“NASA’s Electronics Research Center: We Hardly Knew Ye”


Andrew J. Butrica
Historical Consultant

Presentation

Abstract:

One of the least studied—and least known—aspects of the history of the National Aeronautics and Space Administration (NASA) is the Electronics Research Center located in Cambridge, Massachusetts. The agency’s entry into electronics research was new to both NASA and its predecessor, the National Advisory Committee for Aeronautics (NACA). The main reason for this lack of knowledge is probably the center’s short lifespan (1964 to 1970).

This paper provides a basic overview of the Electronics Research Center (ERC). It starts with how and why the ERC came into existence (including the abortive attempt to get it started under the NACA), then briefly covers the organization of the center into laboratories, the missions of those laboratories, and the key organizational changes the center underwent, especially the abrupt change of director and the shift from an emphasis on basic research to applied research.

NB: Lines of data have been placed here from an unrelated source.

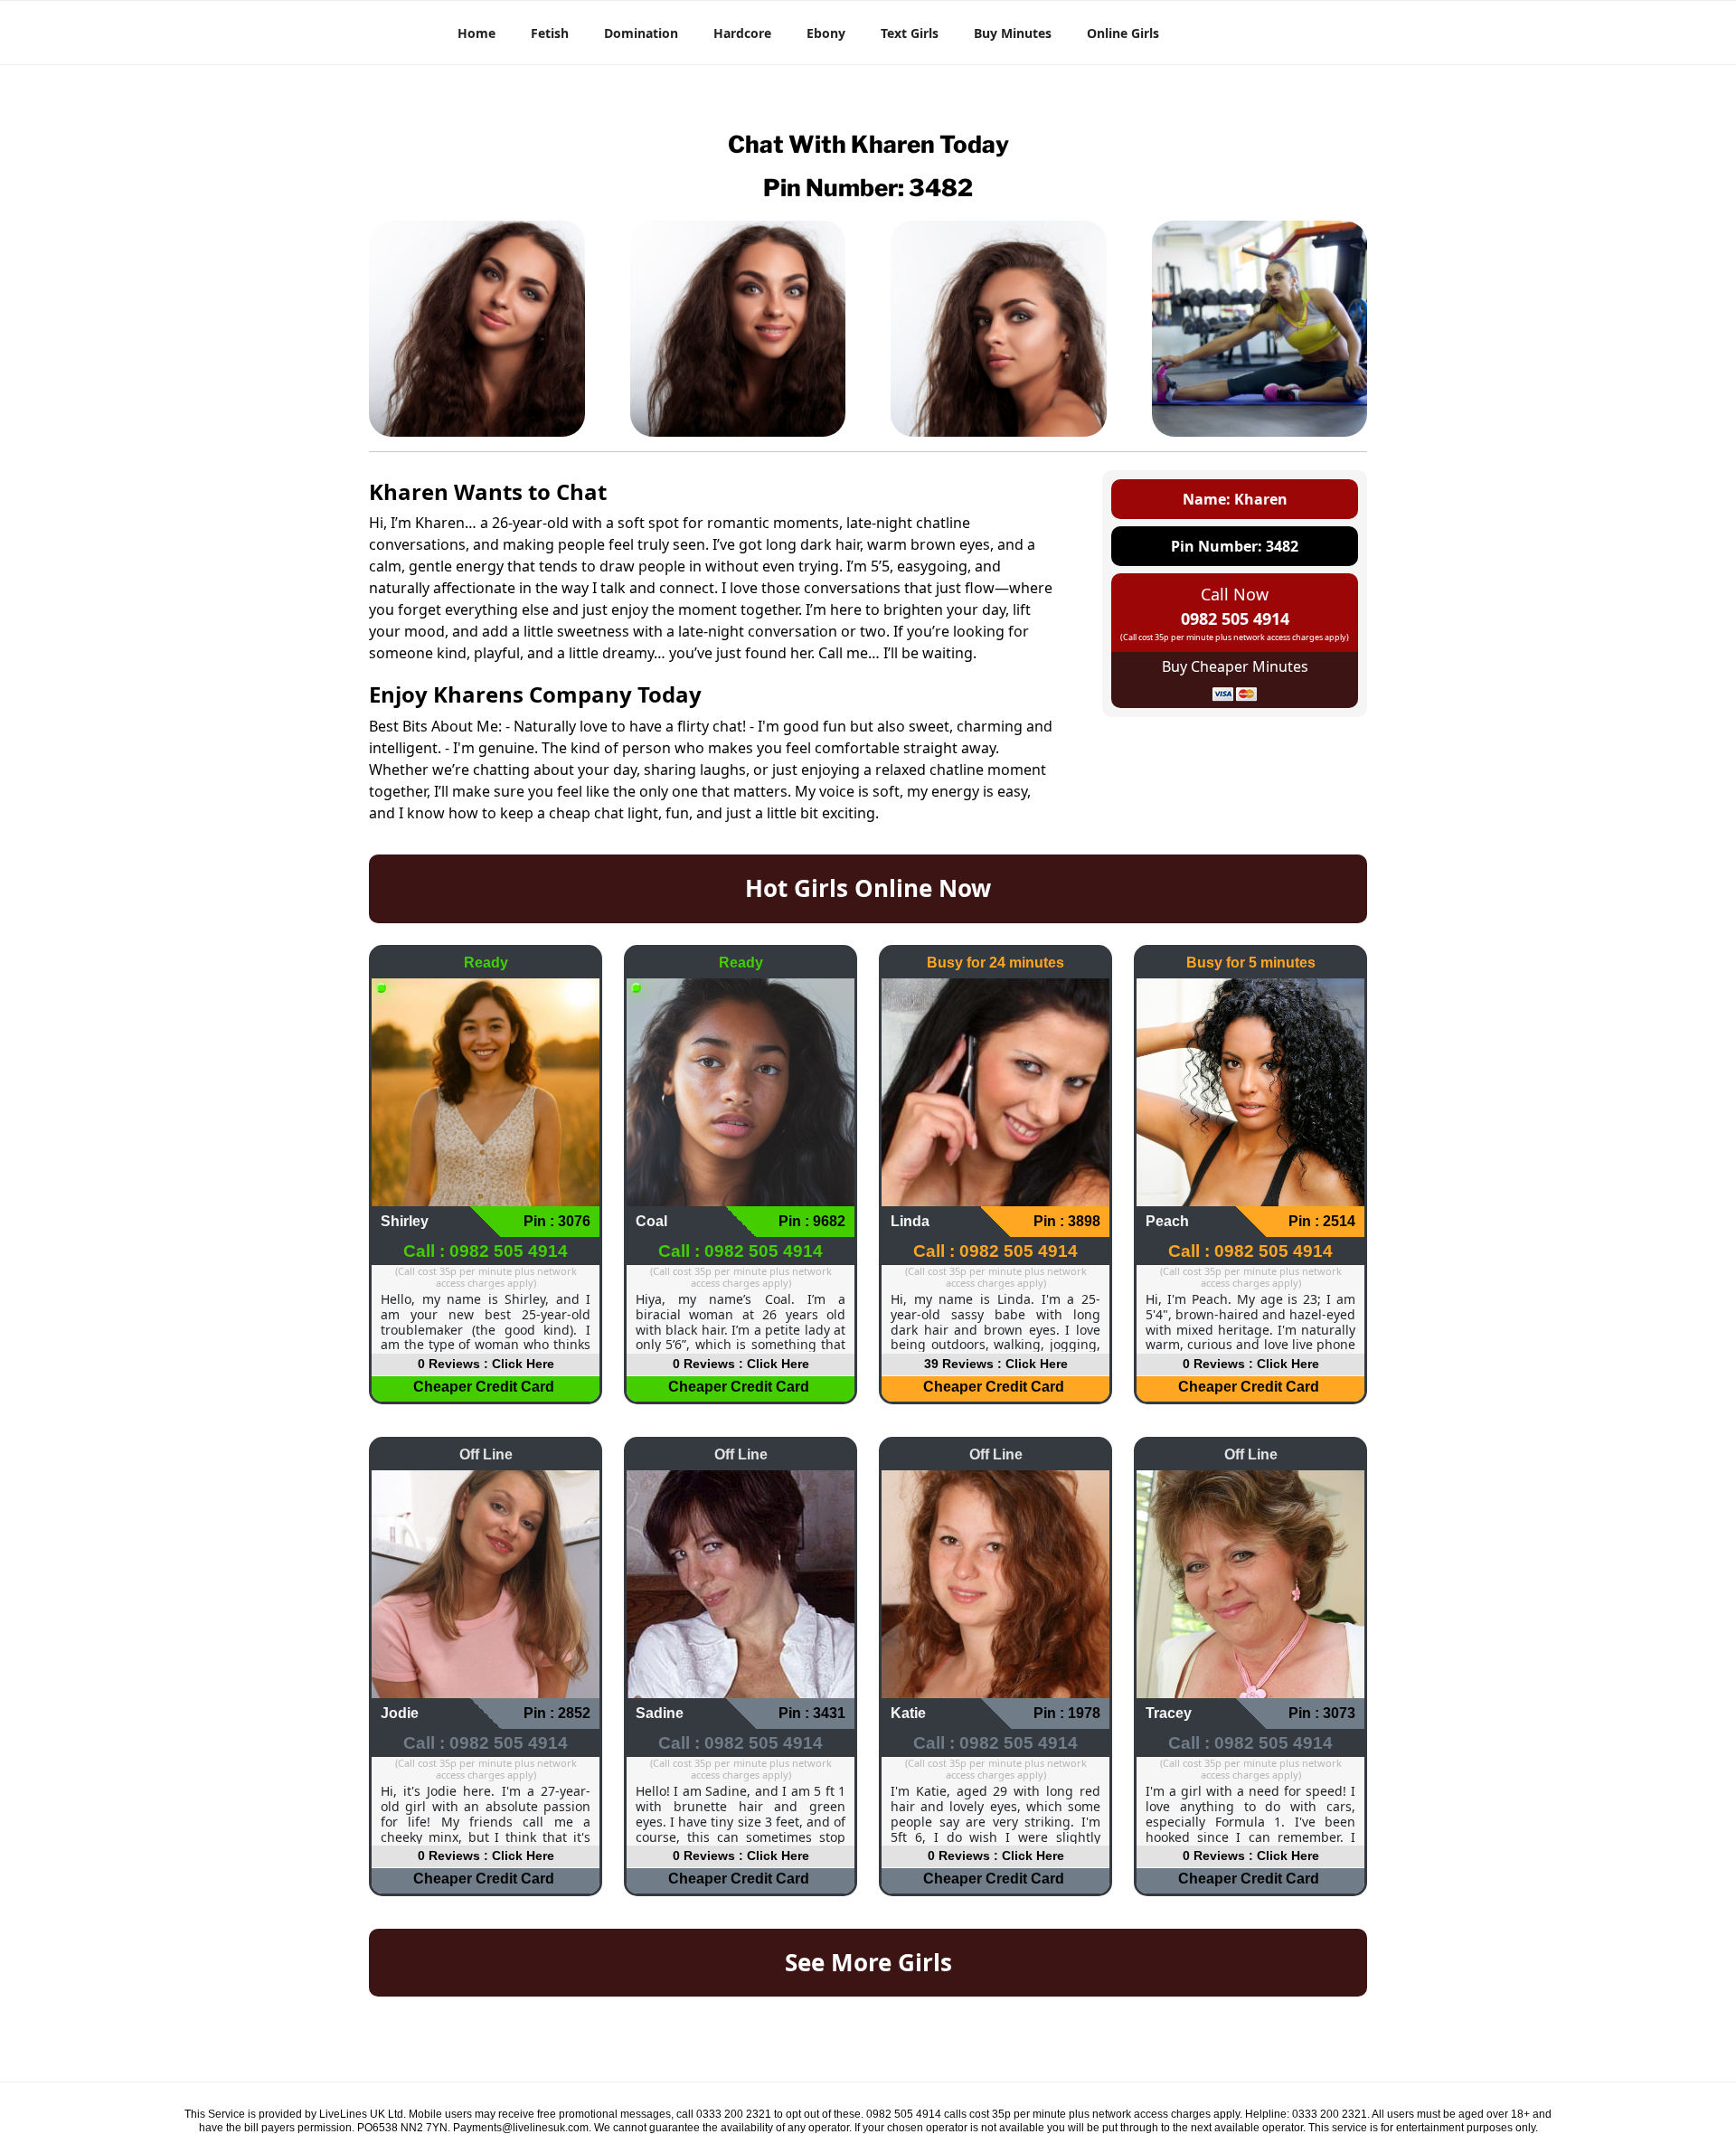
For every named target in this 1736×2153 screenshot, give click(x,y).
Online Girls (1123, 33)
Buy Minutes (1013, 33)
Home (476, 33)
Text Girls (910, 33)
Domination (641, 33)
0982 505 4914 (1235, 618)
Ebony (826, 33)
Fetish (550, 33)
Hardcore (742, 33)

Although a thorough discussion of the work carried out at the ERC is not possible, this talk will touch upon a few that merit special attention (because they interested me personally).

One specific project will be applications to solid-state microwave communications of the Gunn Effect (Ridley-Watkins-Hilsum-Gunn Effect), discovered in 1963 by J. B. Gunn of IBM (and formerly with the Radar Research Establishment in Malvern). The Gunn Effect work, carried out in the center’s Electronic Components Research laboratory, resulted in several patents and advanced the state of the art. NASA’s interest in the Gunn diode was its potential capability for carrying data at enormously faster rates.

Two other projects examined are a proposed experimental navigational and air-traffic-control satellite over the Atlantic Ocean, based on an existing military satellite system, and the Electronics Research Center’s pilot plants for studying and improving the process for manufacturing silicon-based integrated circuits and for enhancing the reliability and other performance characteristics of integrated circuits.

The presentation ends with a discussion of the circumstances and reasons for the closing of the ERC, as well as its impact on NASA.